+++ PROVIDED TEXT +++

{How I Manage My Postpartum Depression}

Managing Postpartum Depression |

Since sharing my story of Postpartum Depression (PPD), many people ask me what it’s like living with the disease. I wish there was an easy answer to this question. Dealing with this disease is a part of my daily life. It’s not something quietly disappears or is all of the sudden better. Most days I wake up ready to take on the world {after coffee of course}. Nothing can get me down. I’m energetic, fun, enthusiastic, and all around cheerful. Some might say {my husband and co-workers for instance} I’m downright annoyingly happy. But other days, I have no interest in even getting out of bed. I hate the thought of myself, the tasks that lie ahead {including taking care of my daughter}, and am drained for energy before I even put one foot on the ground. The great part though is that my “most days” significantly outnumber my “other days”. I think I’ve gone almost three weeks without having an “other day.” You may have just scoffed and thought “Oh, but that isn’t very long is it?” For me, that’s pretty good considering where I once was.

I’ve been lucky; I’ve found ways to manage the disease without allowing it to spread through my life uninvited. So how is it exactly I manage the disease? Well, first and foremost I’ll tackle the question you are all most likely asking: Yes, I sought the medicinal route to assist me in managing my PPD. But please know that this route isn’t for everyone, and I am by no means stating that it’s the only way or the right way. How each individual deals with PPD is a very personal choice. Incorporating medication into my daily routine was the avenue I chose. Now, that doesn’t mean that the meds solved all my problems. This runs much deeper than meds could ever magically wipe away {wouldn’t that be awesome though?}. It pains me that I even had to list this as my first way of coping. However, I know that without the medication I would be a mess. It has helped balance me, which was one of my largest issues. It helps me stay cool during times/situations I would have previously exploded. It has also helped level my moods. I don’t have the swings I once experienced, from sad to REALLY sad, which is a blessing.

+++ RECORD SET +++

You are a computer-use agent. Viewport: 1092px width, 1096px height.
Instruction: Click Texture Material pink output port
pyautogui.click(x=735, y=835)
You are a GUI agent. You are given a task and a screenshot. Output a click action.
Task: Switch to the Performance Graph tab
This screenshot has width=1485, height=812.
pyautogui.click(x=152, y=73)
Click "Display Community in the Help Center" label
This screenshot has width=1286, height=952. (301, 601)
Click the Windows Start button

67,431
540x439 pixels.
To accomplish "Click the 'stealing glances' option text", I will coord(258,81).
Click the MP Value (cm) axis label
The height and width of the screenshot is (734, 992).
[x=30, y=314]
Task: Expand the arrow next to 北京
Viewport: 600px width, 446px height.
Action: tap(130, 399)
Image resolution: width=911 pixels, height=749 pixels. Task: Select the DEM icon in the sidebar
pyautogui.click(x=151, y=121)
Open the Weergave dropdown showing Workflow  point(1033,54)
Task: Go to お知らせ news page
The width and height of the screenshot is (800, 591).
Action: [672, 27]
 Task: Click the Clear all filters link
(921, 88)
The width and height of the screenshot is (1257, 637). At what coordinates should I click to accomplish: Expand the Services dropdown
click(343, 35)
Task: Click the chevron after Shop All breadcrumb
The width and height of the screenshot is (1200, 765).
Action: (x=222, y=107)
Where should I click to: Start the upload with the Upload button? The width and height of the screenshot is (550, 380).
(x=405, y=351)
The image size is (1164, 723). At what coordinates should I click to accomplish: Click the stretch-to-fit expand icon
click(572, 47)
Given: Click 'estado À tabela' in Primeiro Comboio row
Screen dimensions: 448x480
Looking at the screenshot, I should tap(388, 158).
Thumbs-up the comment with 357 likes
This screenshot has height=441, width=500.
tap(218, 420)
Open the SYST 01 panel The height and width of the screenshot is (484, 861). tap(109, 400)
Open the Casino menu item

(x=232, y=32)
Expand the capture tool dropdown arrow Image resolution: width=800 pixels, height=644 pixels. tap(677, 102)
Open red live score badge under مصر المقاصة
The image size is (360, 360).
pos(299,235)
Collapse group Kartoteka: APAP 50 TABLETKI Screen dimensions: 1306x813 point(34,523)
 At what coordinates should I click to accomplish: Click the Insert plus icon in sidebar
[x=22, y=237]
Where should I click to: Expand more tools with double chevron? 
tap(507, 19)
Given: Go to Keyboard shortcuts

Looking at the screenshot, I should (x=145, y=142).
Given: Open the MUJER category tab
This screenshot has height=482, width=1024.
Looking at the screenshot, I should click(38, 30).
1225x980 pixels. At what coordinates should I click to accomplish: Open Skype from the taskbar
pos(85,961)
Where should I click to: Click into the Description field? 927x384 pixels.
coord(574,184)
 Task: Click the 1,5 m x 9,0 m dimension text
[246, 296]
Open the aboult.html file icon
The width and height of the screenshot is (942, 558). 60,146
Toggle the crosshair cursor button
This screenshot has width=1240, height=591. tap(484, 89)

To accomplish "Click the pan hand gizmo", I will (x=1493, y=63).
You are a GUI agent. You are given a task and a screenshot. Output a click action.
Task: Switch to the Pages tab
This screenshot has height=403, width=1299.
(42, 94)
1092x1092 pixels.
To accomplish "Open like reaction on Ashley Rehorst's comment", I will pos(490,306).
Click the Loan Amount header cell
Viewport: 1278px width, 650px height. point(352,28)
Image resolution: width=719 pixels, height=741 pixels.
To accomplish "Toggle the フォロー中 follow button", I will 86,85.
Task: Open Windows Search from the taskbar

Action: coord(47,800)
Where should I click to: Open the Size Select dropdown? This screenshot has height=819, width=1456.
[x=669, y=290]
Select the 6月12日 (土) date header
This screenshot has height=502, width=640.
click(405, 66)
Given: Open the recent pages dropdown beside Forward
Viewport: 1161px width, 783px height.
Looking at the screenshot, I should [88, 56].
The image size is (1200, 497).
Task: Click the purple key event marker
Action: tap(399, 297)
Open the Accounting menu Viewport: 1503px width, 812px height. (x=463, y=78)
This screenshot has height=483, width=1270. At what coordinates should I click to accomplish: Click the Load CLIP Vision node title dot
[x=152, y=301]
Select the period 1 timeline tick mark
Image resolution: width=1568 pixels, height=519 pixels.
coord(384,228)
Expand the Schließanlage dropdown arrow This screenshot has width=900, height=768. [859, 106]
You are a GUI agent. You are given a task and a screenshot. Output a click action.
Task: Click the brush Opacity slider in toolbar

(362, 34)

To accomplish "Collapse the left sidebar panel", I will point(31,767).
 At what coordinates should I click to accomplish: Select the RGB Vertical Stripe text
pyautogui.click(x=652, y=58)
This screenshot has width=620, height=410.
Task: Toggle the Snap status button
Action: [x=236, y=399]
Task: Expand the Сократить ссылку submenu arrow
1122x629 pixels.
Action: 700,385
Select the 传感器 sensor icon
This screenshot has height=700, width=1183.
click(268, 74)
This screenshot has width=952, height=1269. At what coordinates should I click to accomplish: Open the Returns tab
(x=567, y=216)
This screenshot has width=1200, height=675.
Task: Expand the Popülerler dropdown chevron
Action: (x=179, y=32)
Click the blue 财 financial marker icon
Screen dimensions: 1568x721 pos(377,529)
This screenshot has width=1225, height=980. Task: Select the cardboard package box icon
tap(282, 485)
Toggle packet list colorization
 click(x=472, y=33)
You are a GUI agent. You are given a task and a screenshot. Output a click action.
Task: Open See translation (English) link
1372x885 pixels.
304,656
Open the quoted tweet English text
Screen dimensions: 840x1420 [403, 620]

+++

REQUIRED WORK
1 - Summarize the piece on managing postpartum depression in two sentences.
2 - Extend the piece on managing postpartum depression, picking up right after its final sentence.
The rows are not needed for the work here.

WRITTEN RESPONSES
1 - The writer describes postpartum depression as part of daily life, with energetic, cheerful days that significantly outnumber days of having no interest in getting out of bed. Medication, a personal choice the writer says isn't for everyone, hasn't solved every problem but has helped balance the writer, keep the writer calm, and level out mood swings.

2 -
The second way in which I keep the monster at bay is awareness. Not only do the meds help keep me level, I keep me level. It has taken a few months, but I’m starting to get the hang of realizing everything in my life has a priority. What was once extremely important just has to take back seat now. I have to be aware that I can’t be everything to everyone. I have to pick the things which matter most. That means that I might not return a text/phone call immediately upon receipt. My house isn’t going to be spotless all of the time {currently there are socks lying on the floor *gasp*}. Dinner probably isn’t going to be cooked every single night. And guess what, that’s okay. I’m an overachiever by nature, so this has been a huge struggle for me. I think it is probably one that most mothers {new and experienced} struggle with as well. I’m here to tell you, it is okay. No one expects you to have a spotless house, fix gourmet meals, workout five days a week, and sport perfect hair/makeup. It just isn’t real. If it appears that others do, in fact, have all of the above under wraps, something else in their life is lacking or they are receiving help that you may not have available to you…which is my third way to keep my sanity: asking for help.

In my time prior to being a mother I NEVER asked for help. Never. I’m not kidding. So naturally when I became a mother I didn’t know that I should really ask for help when people offered. That folks actually expected me to really ask for help. I just assumed I could do it all, like I did before. Boy was I wrong. Asking for help from my husband, my friends, my in-laws, my parents, my job, etc. {truly I could go on} has been a life saver. I’m not saying that I ask for help ALL of the time and for mundane tasks, I just make sure I’m not going at this alone. Other women, men, families, have been there, they understand. They want to help! Took me a few months {like five} to figure it out, but I’m getting more comfortable asking for assistance.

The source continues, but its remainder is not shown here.